What you have to do - Check each line of the material that follows, and copy those holding the string "agent".

Data for this task -
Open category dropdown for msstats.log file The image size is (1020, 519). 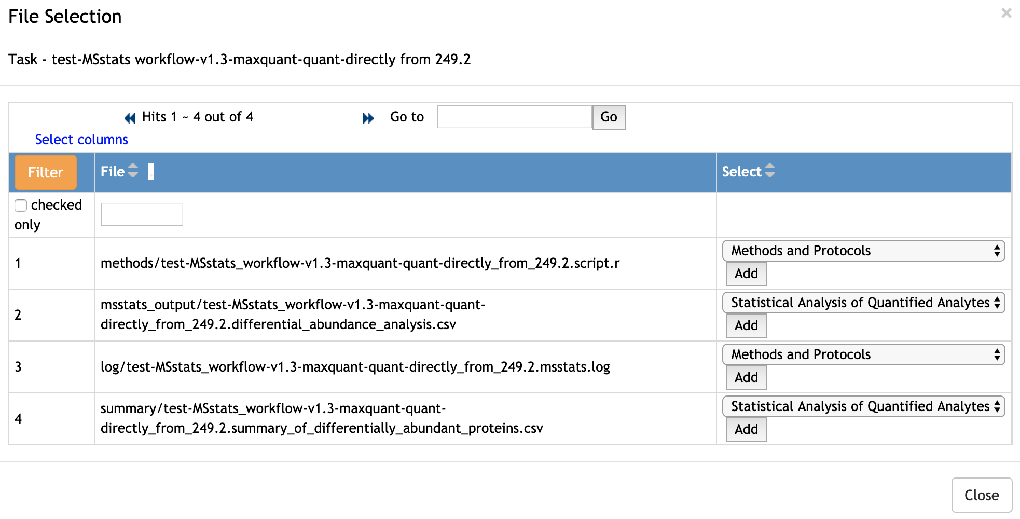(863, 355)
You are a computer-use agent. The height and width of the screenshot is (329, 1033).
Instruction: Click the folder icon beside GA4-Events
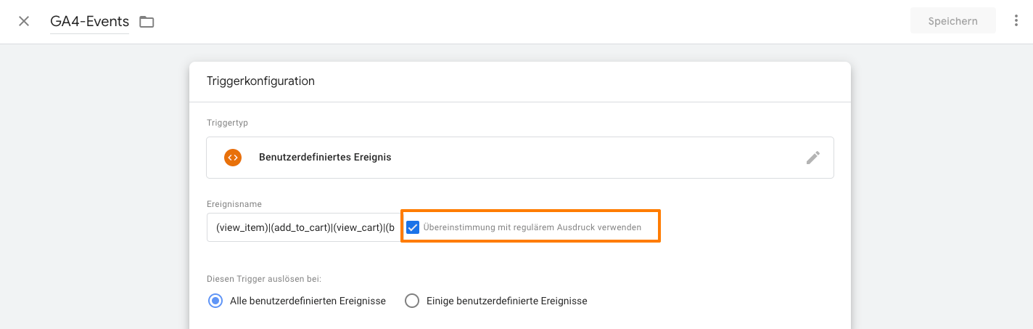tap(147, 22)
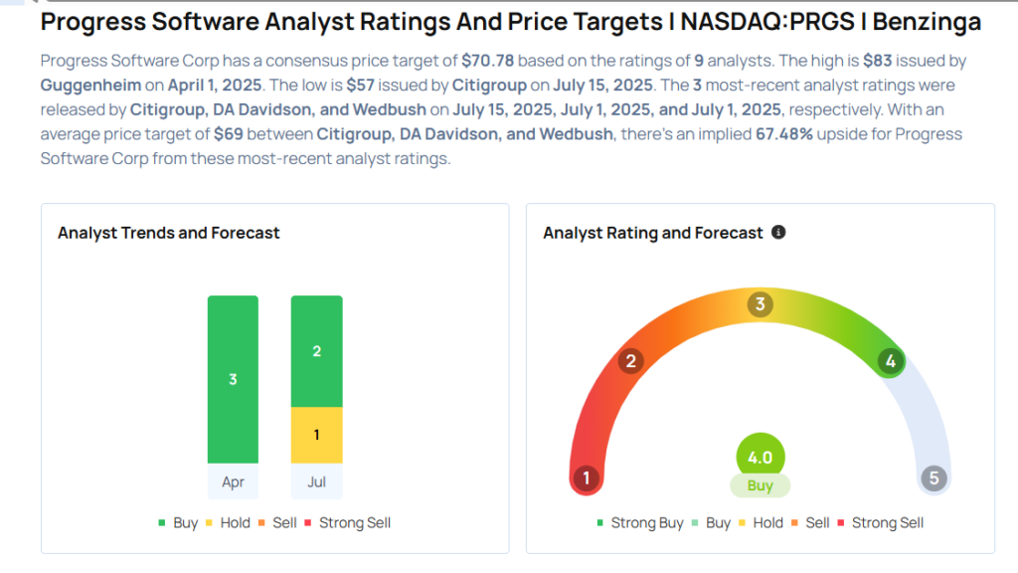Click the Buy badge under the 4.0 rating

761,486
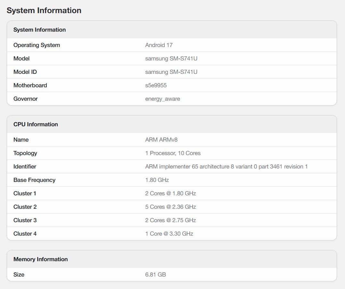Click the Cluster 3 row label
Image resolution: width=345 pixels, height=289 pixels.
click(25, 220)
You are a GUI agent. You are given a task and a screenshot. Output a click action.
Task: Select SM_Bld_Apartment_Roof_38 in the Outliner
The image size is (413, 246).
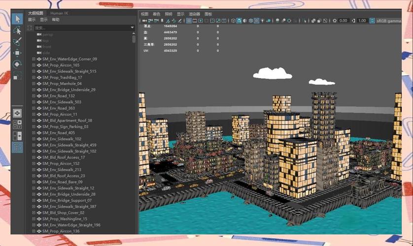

---

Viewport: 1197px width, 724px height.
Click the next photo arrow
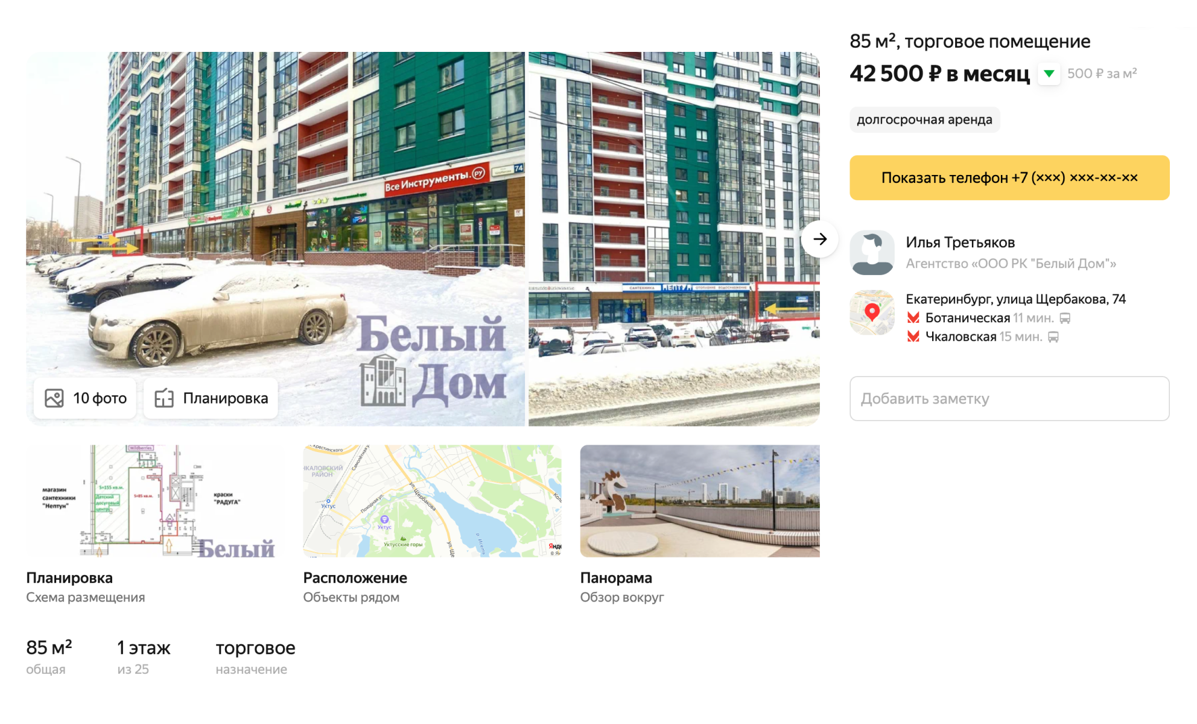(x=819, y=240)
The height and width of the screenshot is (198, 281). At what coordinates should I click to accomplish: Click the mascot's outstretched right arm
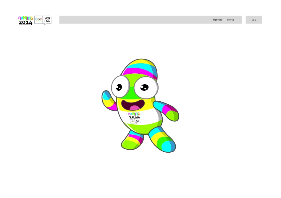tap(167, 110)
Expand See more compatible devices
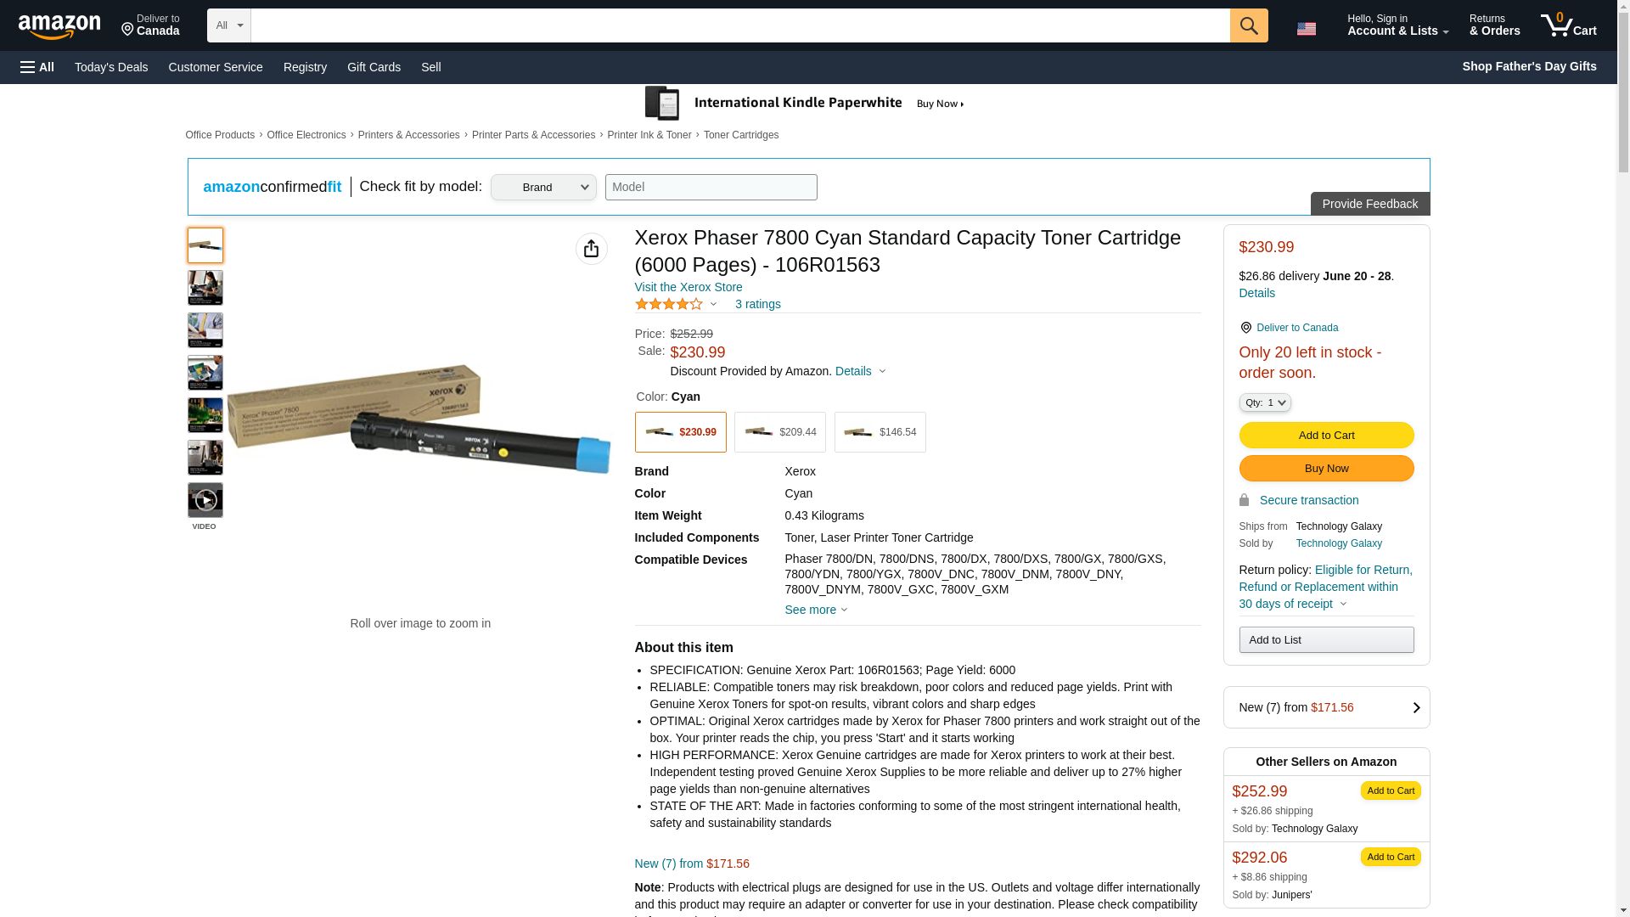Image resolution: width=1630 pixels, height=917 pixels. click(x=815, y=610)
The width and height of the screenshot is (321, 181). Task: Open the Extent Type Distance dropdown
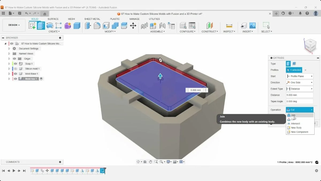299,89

The completed task -
You are a computer-use agent. The height and width of the screenshot is (329, 1033).
You are a GUI agent. You are given a task and a screenshot. Output a click action.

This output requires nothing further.